* Task inputs *
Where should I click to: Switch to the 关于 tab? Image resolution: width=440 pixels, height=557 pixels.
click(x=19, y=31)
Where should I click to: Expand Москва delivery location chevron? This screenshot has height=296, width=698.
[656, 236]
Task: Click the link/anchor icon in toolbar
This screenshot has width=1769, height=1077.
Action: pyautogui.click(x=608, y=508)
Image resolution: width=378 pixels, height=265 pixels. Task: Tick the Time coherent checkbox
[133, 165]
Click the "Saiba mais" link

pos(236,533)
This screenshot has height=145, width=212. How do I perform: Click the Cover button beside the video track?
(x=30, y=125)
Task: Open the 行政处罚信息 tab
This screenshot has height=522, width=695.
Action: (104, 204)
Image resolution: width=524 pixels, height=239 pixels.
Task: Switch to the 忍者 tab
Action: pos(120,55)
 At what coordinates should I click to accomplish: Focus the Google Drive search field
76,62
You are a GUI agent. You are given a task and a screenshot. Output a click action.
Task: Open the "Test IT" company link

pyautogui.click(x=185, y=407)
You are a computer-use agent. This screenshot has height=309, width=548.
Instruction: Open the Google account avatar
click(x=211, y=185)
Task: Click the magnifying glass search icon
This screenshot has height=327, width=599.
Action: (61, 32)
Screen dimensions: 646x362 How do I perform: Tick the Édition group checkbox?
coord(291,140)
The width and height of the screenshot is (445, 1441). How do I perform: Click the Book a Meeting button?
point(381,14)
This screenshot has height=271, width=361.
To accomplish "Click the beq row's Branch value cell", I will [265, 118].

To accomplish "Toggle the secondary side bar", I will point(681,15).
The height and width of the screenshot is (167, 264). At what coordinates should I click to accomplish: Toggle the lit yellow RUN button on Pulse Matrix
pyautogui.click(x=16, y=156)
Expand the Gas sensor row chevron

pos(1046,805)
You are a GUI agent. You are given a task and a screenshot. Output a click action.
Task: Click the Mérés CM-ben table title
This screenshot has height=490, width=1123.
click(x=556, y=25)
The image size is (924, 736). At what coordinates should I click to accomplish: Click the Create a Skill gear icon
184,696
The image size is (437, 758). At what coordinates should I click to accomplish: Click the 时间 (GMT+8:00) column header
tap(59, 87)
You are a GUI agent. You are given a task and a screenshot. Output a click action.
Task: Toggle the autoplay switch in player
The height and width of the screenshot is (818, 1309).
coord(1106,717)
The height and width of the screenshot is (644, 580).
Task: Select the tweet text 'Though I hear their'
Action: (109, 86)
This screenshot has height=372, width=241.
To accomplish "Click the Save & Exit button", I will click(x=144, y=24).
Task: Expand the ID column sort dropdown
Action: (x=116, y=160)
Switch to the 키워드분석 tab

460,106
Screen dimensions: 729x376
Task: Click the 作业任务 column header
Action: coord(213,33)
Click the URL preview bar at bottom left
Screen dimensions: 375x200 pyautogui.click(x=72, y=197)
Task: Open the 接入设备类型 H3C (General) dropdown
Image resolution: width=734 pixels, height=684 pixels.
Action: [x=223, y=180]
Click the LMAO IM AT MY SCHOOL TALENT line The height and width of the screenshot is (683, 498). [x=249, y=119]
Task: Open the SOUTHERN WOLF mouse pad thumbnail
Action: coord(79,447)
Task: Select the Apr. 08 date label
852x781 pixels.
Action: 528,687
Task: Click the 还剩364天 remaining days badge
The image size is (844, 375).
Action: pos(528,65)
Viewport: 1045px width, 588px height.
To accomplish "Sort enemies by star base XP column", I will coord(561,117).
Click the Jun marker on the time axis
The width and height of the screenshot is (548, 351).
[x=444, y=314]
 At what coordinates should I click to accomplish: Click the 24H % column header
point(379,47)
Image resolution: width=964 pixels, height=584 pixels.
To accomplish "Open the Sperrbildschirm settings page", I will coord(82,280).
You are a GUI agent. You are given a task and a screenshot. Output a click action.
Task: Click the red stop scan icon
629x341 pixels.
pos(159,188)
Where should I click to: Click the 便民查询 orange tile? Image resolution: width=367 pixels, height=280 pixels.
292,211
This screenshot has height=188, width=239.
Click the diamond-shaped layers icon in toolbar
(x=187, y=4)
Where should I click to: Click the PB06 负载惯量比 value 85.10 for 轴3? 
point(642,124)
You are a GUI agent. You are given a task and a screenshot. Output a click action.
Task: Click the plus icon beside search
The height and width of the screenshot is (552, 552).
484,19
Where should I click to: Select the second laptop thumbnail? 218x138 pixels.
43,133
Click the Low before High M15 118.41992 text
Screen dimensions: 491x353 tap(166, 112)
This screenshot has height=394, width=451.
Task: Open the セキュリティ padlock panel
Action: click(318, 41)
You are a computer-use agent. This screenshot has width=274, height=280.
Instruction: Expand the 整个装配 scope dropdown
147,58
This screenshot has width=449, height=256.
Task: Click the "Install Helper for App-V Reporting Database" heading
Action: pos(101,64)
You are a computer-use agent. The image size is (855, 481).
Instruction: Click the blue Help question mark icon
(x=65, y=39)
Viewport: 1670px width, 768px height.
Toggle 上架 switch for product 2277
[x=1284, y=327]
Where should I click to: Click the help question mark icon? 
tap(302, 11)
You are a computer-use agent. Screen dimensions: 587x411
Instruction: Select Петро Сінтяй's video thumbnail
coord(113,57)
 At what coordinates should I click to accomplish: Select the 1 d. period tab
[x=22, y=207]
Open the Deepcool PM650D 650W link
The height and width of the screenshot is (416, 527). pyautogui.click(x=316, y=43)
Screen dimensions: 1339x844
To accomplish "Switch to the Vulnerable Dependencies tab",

* Instructions for the task *
Go through the entries above and pull out each line with "computer" in it.

* Written answer *
You are a computer-use agent. This screenshot has height=309, width=548.
You are a computer-use agent. This screenshot has width=274, height=280.
You are a computer-use agent. The image size is (855, 481).
You are a computer-use agent. Screen dimensions: 587x411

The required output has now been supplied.